В беседе с Переком внимательная исследовательница его прозы предложила писателю прокомментировать следующий пассаж из письма Кафки Милене: «Мы с тобой оба немало знаем характерных экземпляров западноевропейских евреев, но я, насколько мне известно, самый из них западный, это означает, если несколько выспренне выразиться, что мне не даровано судьбой ни секунды покоя, ничего мне не даровано, всего я должен добиваться, не только настоящего и будущего, но даже и прошлого; уж прошлое-то человек, наверное, получает в наследство, а я и его должен добиваться, и это, может быть, наитягчайший труд <…>»[24]. Перек целиком согласился для себя с таким диагнозом и добавил: «У меня нет ни дома, ни семьи, у меня и крыши-то над головой нет <…> у меня нет корней, я о них ничего не знаю <…> И с помощью письма я хочу проложить след у себя в памяти»[25].

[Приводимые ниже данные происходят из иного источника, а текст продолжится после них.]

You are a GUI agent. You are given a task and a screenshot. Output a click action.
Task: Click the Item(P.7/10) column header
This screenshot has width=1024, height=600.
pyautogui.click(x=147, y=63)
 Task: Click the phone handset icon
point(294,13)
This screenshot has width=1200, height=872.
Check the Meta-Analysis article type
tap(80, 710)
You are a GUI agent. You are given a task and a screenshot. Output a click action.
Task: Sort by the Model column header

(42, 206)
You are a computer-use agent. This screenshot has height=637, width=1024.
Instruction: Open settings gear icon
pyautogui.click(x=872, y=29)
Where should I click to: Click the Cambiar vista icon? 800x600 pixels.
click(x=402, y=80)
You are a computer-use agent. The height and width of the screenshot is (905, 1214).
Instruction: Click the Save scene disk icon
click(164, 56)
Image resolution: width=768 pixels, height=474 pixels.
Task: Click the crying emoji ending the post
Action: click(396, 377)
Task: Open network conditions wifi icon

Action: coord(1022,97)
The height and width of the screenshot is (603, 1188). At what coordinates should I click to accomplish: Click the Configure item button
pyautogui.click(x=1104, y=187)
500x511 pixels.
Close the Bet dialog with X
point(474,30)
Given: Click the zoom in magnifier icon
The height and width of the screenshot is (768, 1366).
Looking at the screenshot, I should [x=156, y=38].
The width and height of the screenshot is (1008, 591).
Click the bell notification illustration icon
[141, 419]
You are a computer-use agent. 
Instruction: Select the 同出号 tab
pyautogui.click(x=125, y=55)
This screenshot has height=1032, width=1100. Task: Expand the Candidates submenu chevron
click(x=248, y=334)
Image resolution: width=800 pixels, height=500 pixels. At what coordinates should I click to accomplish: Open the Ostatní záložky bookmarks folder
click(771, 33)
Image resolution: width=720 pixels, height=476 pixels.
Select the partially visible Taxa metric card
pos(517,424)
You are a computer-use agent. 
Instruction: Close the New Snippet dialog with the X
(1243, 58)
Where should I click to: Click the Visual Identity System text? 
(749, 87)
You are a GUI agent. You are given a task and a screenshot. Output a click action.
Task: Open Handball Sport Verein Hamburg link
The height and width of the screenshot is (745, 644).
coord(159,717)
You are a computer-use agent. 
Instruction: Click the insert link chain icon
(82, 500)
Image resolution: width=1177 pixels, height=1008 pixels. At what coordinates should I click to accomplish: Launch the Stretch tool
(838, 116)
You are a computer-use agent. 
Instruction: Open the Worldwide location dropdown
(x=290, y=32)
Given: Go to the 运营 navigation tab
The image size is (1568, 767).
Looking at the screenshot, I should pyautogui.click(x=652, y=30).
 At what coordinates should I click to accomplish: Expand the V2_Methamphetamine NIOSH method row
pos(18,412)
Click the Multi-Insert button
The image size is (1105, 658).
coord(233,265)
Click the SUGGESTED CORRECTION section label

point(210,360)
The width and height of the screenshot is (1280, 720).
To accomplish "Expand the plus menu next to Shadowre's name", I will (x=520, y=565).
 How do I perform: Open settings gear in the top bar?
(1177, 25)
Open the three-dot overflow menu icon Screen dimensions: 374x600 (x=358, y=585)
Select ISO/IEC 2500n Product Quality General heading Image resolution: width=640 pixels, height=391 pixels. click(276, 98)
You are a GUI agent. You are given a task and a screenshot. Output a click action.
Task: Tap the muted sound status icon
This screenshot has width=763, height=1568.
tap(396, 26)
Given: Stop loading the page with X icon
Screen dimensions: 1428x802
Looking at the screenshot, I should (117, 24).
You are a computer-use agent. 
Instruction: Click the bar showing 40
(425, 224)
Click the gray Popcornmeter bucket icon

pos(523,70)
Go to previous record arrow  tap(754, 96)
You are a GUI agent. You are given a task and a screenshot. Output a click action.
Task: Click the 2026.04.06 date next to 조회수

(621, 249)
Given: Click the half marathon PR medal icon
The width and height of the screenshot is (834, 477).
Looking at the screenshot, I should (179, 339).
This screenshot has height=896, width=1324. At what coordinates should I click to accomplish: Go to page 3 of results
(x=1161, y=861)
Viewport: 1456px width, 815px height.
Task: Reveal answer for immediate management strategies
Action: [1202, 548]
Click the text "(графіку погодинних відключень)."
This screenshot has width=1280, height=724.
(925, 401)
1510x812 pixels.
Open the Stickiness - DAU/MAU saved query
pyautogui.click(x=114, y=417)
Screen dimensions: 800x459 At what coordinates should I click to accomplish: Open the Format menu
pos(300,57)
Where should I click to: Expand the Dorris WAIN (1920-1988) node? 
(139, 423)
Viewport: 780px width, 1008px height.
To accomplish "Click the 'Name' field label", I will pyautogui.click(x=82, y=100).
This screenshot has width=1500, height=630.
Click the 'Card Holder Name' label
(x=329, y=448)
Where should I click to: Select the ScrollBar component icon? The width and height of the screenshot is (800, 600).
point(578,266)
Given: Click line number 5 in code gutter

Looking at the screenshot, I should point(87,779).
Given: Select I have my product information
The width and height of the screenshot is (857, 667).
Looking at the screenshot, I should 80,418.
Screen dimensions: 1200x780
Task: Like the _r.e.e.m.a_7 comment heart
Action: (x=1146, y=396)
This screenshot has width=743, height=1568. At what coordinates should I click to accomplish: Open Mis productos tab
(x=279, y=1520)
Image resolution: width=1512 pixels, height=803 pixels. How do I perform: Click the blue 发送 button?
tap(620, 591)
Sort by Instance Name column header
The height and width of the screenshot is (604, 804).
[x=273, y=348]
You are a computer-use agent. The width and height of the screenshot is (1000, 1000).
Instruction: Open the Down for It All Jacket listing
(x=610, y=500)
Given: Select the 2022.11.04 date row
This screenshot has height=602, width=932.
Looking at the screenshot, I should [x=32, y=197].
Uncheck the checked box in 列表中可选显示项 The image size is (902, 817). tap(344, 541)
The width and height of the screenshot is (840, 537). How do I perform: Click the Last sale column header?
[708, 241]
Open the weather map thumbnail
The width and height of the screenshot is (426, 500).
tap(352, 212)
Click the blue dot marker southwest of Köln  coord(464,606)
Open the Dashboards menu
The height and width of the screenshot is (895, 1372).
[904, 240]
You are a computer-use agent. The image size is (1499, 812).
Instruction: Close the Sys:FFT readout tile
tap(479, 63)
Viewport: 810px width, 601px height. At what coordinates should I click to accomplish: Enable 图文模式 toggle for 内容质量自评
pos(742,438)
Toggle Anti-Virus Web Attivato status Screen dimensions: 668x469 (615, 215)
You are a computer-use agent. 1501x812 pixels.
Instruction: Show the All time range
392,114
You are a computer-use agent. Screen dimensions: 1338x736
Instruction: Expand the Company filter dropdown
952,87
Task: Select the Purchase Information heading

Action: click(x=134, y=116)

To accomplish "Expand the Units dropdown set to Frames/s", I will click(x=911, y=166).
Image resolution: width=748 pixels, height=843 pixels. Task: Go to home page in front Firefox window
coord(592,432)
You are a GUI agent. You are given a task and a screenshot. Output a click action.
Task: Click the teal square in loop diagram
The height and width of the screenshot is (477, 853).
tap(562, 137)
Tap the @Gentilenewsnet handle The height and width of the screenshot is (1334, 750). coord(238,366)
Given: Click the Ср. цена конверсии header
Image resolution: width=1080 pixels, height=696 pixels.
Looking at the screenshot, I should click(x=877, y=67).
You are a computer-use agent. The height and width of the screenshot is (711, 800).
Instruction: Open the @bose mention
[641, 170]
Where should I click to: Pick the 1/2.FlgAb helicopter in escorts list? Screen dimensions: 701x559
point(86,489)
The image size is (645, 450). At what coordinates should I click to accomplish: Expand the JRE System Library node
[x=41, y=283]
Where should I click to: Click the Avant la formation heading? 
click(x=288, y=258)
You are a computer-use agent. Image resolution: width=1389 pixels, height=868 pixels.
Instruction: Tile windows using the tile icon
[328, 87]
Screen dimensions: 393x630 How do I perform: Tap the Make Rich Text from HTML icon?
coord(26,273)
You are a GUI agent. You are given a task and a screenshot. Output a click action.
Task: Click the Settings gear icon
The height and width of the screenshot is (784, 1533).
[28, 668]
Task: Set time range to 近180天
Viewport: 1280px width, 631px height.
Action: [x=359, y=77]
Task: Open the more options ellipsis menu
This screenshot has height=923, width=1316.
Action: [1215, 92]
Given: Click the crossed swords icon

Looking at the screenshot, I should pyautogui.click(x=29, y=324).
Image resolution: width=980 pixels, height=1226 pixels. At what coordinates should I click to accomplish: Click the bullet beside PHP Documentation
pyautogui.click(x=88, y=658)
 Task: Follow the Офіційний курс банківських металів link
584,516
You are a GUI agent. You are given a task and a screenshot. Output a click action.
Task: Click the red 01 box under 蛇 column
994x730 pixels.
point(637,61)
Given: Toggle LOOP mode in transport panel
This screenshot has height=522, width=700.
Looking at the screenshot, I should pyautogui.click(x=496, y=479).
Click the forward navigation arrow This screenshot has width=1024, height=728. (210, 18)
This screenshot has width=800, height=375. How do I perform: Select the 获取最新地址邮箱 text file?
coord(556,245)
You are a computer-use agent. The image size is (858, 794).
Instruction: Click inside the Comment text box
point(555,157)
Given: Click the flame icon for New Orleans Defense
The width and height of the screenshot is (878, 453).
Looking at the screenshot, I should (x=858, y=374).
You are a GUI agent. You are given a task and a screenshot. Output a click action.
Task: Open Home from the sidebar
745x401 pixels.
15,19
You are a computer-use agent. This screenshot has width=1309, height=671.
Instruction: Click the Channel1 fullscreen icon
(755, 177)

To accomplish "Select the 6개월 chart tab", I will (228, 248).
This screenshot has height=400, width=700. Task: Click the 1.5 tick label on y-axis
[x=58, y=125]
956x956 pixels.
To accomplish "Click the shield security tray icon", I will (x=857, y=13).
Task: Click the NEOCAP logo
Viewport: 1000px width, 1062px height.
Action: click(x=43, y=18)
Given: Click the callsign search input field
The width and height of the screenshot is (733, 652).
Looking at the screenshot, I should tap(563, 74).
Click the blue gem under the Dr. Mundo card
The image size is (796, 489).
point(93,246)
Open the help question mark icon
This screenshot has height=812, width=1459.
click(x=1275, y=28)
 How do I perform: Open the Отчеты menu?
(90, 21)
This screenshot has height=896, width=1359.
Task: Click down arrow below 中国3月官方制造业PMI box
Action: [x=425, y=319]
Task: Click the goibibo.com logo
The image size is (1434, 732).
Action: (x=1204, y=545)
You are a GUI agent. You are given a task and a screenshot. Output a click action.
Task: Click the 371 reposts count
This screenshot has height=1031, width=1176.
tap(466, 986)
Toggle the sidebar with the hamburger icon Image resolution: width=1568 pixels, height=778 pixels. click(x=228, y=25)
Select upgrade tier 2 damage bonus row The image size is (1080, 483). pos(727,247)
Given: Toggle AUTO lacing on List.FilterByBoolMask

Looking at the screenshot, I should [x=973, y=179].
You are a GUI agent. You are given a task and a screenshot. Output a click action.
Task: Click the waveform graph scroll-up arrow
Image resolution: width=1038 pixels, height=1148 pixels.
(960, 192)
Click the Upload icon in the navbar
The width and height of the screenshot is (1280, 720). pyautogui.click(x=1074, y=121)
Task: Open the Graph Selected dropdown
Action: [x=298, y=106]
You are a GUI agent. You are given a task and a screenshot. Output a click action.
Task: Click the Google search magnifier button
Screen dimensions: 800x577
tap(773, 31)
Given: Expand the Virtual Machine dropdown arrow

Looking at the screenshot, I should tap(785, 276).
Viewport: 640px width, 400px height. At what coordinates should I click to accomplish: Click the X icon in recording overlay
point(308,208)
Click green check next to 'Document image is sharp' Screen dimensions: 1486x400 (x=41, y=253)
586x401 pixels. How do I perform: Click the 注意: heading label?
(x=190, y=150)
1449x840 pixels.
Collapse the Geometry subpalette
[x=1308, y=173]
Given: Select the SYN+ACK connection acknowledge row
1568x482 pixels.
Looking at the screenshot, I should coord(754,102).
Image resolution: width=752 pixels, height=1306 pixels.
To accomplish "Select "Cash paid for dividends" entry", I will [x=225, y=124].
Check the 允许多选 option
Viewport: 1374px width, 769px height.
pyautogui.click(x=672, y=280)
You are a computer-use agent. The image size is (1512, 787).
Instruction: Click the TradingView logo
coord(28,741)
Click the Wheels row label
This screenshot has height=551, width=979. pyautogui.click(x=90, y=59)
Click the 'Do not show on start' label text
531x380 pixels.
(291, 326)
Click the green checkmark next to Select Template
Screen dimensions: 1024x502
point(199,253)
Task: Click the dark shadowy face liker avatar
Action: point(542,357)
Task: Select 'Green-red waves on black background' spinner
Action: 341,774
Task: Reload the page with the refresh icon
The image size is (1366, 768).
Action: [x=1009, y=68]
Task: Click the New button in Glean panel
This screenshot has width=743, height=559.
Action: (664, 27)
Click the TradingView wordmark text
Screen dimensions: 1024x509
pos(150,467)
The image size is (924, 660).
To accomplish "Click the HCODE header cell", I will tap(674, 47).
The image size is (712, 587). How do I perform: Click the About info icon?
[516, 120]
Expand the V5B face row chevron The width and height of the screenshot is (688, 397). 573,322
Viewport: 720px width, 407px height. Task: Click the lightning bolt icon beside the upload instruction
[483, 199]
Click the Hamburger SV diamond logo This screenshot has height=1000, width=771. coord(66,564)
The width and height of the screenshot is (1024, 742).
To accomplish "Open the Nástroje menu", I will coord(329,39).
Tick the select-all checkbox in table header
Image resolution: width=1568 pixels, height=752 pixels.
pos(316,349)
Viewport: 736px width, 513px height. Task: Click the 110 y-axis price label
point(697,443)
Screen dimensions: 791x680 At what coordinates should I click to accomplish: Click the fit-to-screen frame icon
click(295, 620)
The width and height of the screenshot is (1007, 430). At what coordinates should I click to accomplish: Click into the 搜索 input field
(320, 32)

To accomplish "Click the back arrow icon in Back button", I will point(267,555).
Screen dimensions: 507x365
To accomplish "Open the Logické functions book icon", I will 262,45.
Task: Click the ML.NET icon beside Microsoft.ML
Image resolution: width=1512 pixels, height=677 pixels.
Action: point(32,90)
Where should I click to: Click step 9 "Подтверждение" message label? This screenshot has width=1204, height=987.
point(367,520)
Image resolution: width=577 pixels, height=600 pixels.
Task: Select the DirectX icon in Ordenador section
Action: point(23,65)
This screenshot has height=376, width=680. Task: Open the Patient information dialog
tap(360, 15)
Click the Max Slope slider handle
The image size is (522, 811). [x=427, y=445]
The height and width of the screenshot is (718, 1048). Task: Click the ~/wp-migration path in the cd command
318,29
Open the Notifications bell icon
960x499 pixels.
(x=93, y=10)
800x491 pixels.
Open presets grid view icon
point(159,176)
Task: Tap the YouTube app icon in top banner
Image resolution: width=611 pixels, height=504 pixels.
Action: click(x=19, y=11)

Вообще-то у него нет даже унаследованной от родителей фамилии[26]. История «пошутила» с ребенком Переком в духе тех языковых игр, которым он сам потом всю жизнь предавался. Фамилия отца, Перец, была записана в его документах еще в польской транскрипции — Perec, но во Франции ей предстояло быть прочитанной по-французски. По воле отца, не совсем освоившегося с тонкостями французского, она стала звучать как Перек, что, строго говоря, неточно: для такого звучания необходимо «закрытое» первое «е», то есть либо соответствующий accent (Peréc), либо, как у бретонцев, удвоенное «г» (Реггес). Получилось же ни то, ни другое, и носителю фамилии то и дело приходилось поправлять тех, кто «правильно», «по-французски», произносил ее с письма — Пёрéк. То есть приходилось снова и снова называть себя, скажем так, несуществующим именем, озвучивая отсутствующую на письме, но долженствующую быть букву. Отмечу этот зазор между письменным и устным, как и одержимость буквой «Е», которая проходит через все написанное Переком — от романа-липограммы «Исчезание», где она в тексте отсутствует, а ее отсутствие движет сюжетом, через моновокальный роман «Преведение», где из всех гласных букв используется, напротив, только она, к загадочному посвящению повести «W» «а Е», что можно понимать как инициал имен близких («Эстер», «Эла»), первую букву местоимения «elle», «ей», заменяющего непроизносимое слово «маме», либо, если прочитать написанное вслух, — как омофон местоимения «еuх», «им», то есть, погибшим родным и вообще евреям Европы, уничтоженным Шоа. Возможно, в эту игру входит и знаменитое французское «Е muet», «немое, или непроизносимое, Е», которое в большинстве случаев существует как будто лишь на письме, но без которого был бы невозможен в произнесении французский стих, песня и т. п.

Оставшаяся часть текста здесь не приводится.